* _ROWS_:
^^^^^^^^^^^^^^^^
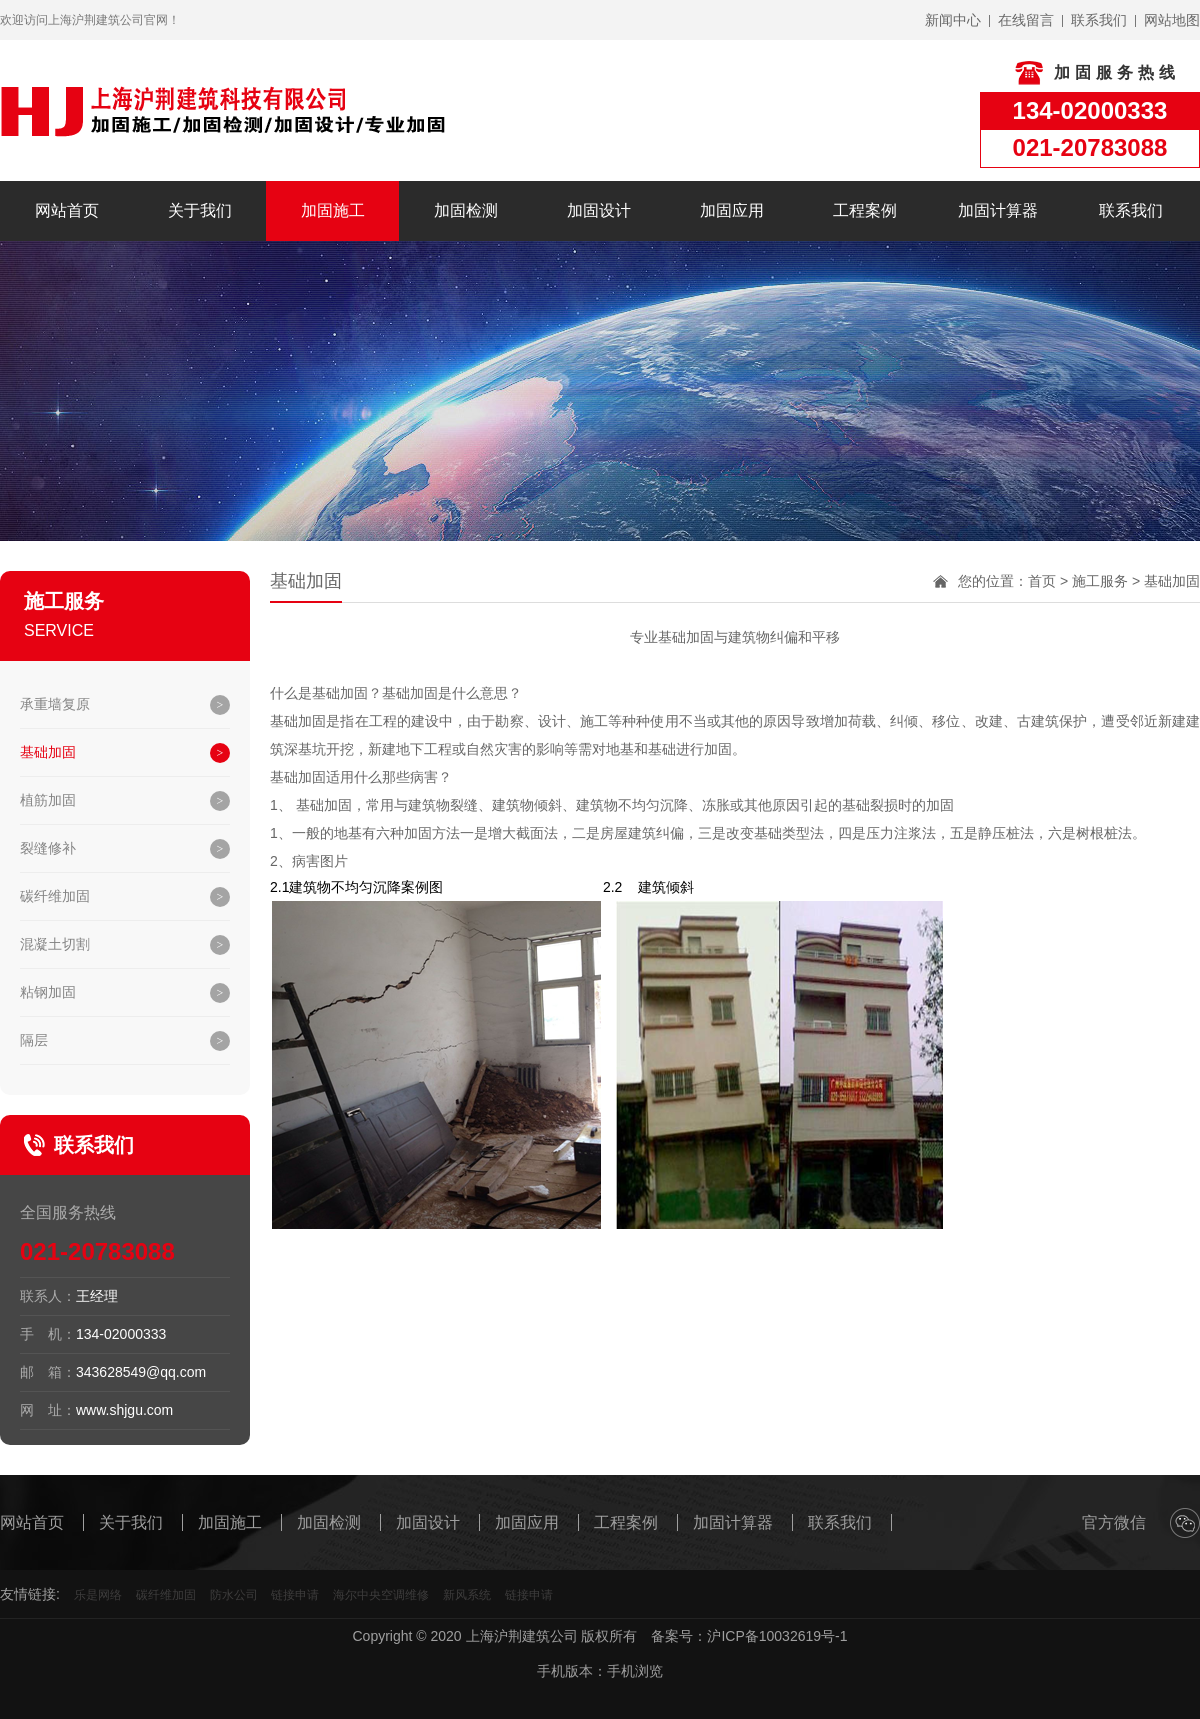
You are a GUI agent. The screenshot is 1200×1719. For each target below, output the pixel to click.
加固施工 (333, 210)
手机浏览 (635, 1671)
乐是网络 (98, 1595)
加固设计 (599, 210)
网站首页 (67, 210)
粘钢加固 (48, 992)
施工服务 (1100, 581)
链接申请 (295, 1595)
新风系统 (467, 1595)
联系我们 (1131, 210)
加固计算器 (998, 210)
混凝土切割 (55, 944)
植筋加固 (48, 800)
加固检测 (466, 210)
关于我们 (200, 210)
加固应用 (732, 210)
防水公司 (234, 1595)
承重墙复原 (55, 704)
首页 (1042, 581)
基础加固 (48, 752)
^^^^^^^^^^^^^^^^
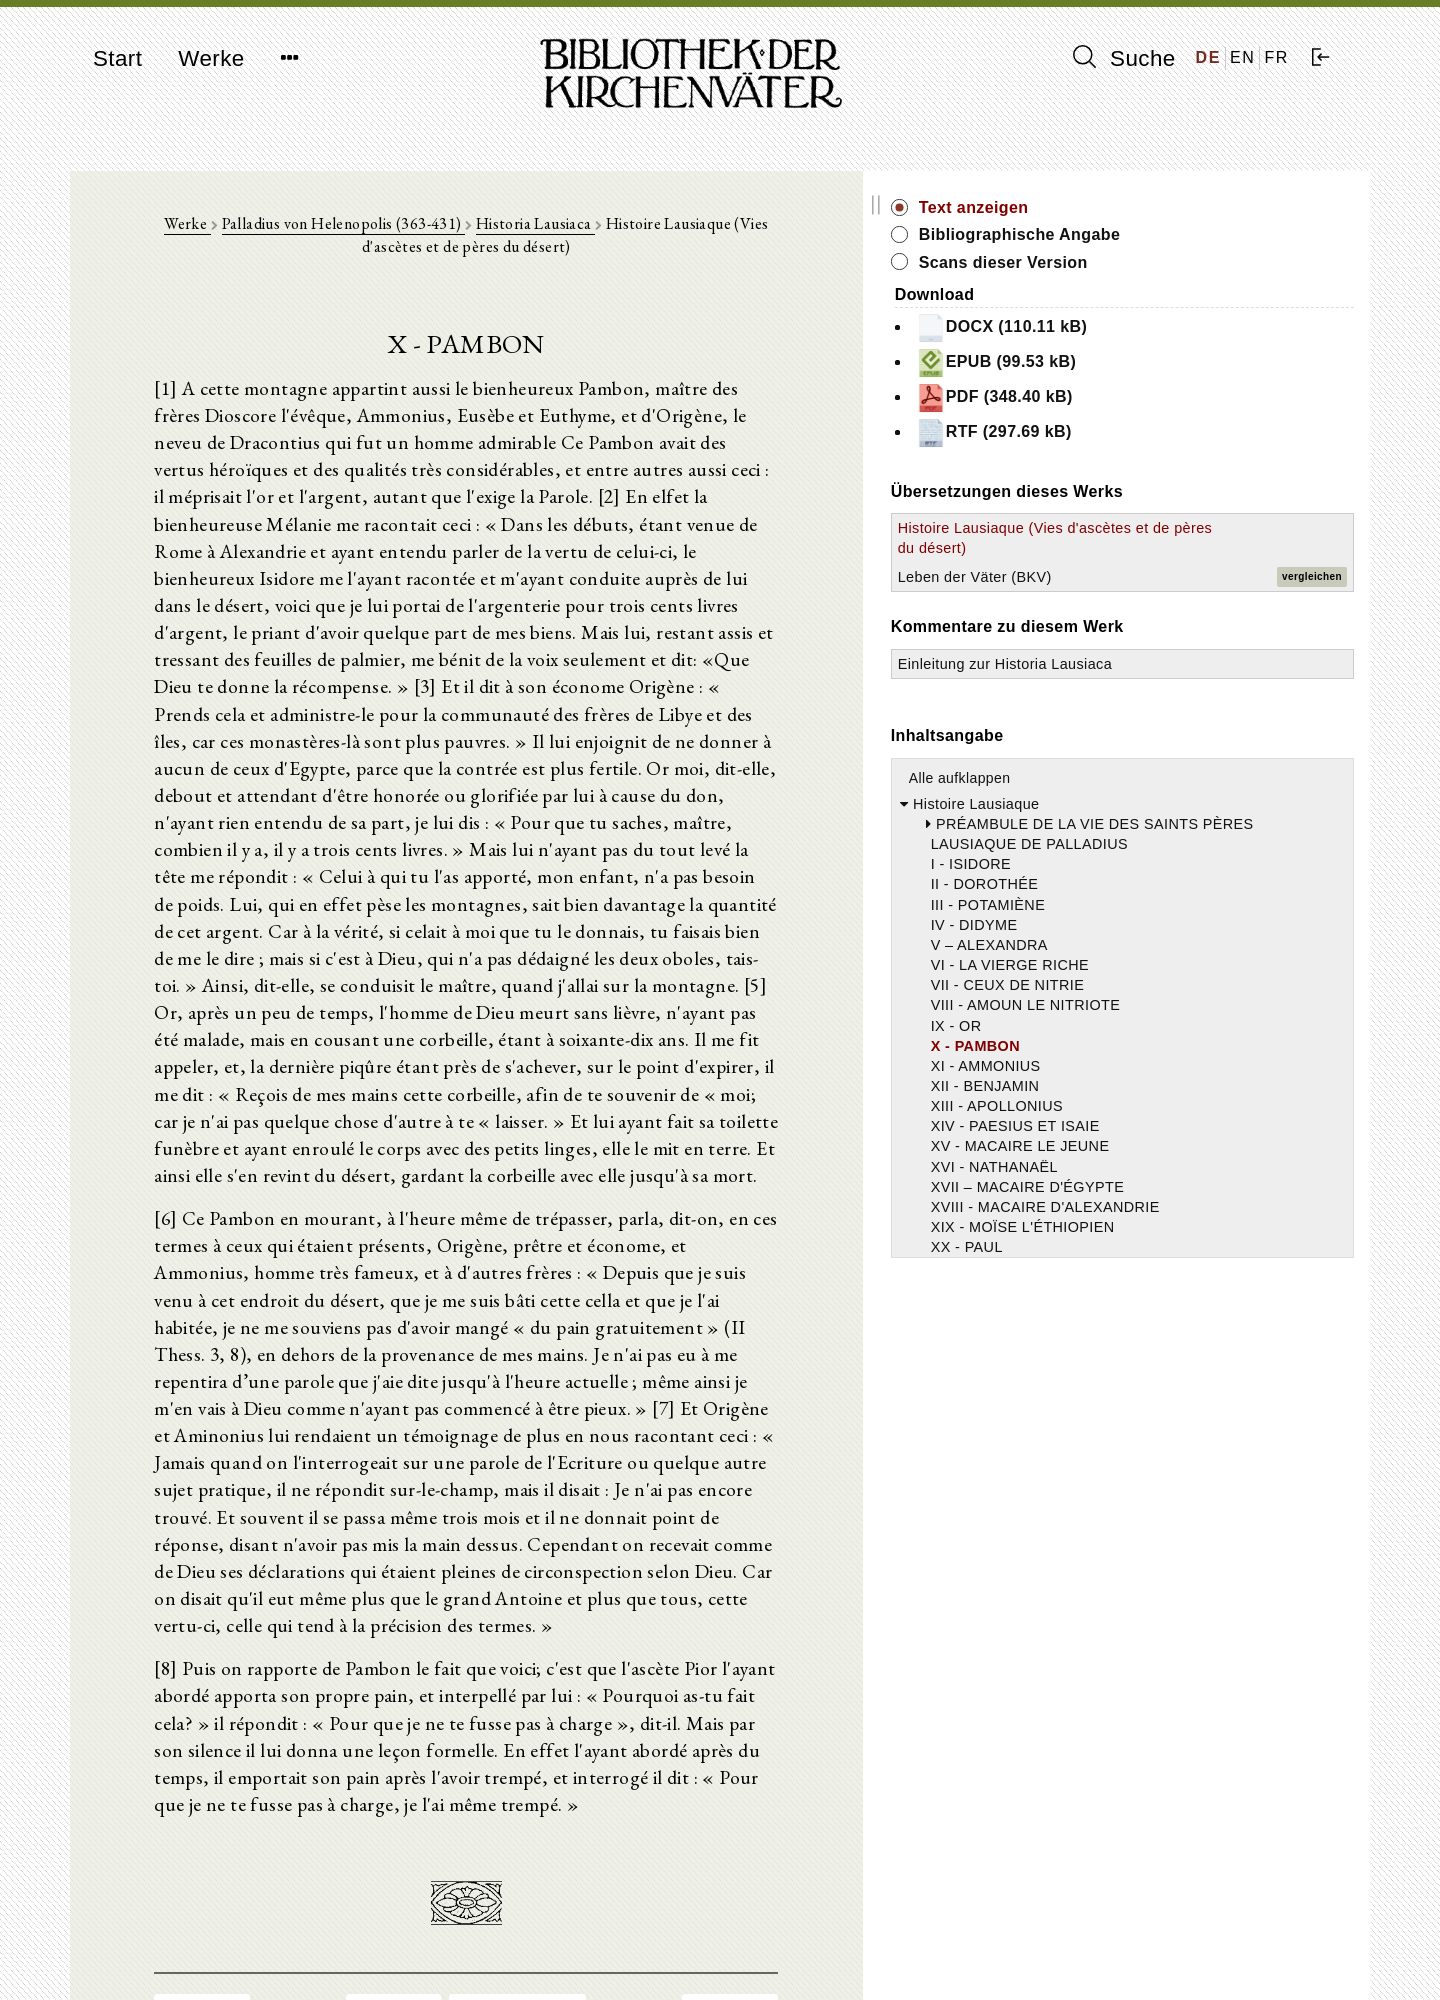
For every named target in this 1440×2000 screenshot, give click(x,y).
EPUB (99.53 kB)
^^^^^^^^^^^^^^^^
* _EXERCISE PROMPT_: Write out again, word for word, the records starting at the line that contains "You are a GUI" and ending at the line that contains "首页 (1042, 581)", including both of those lines.

* _WRITTEN REPLY_:
You are a GUI agent. The screenshot is 1200×1719. For each target below, output the pixel to click.
加固施工 (333, 210)
手机浏览 (635, 1671)
乐是网络 (98, 1595)
加固设计 (599, 210)
网站首页 (67, 210)
粘钢加固 (48, 992)
施工服务 (1100, 581)
链接申请 (295, 1595)
新风系统 (467, 1595)
联系我们 (1131, 210)
加固计算器 (998, 210)
混凝土切割 (55, 944)
植筋加固 (48, 800)
加固检测 (466, 210)
关于我们 (200, 210)
加固应用 (732, 210)
防水公司 (234, 1595)
承重墙复原 (55, 704)
首页 (1042, 581)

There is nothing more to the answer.